Records to process:
=== Begin Enclosure ===

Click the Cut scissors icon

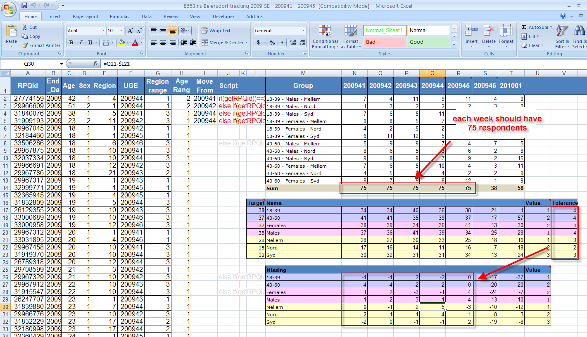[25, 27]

=== End Enclosure ===
=== Begin Enclosure ===

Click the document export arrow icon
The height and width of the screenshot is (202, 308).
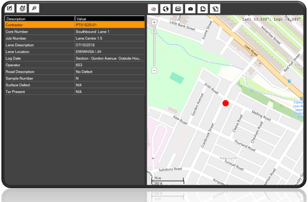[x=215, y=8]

=== End Enclosure ===
=== Begin Enclosure ===

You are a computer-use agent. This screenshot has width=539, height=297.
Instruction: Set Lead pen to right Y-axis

=== End Enclosure ===

What you need to do: Once the line with "You are a computer-use" is found in the records above, print exactly that line and every line after it through the line with "Instruction: Set Lead pen to right Y-axis".

Answer to this task:
You are a computer-use agent. This screenshot has width=539, height=297.
Instruction: Set Lead pen to right Y-axis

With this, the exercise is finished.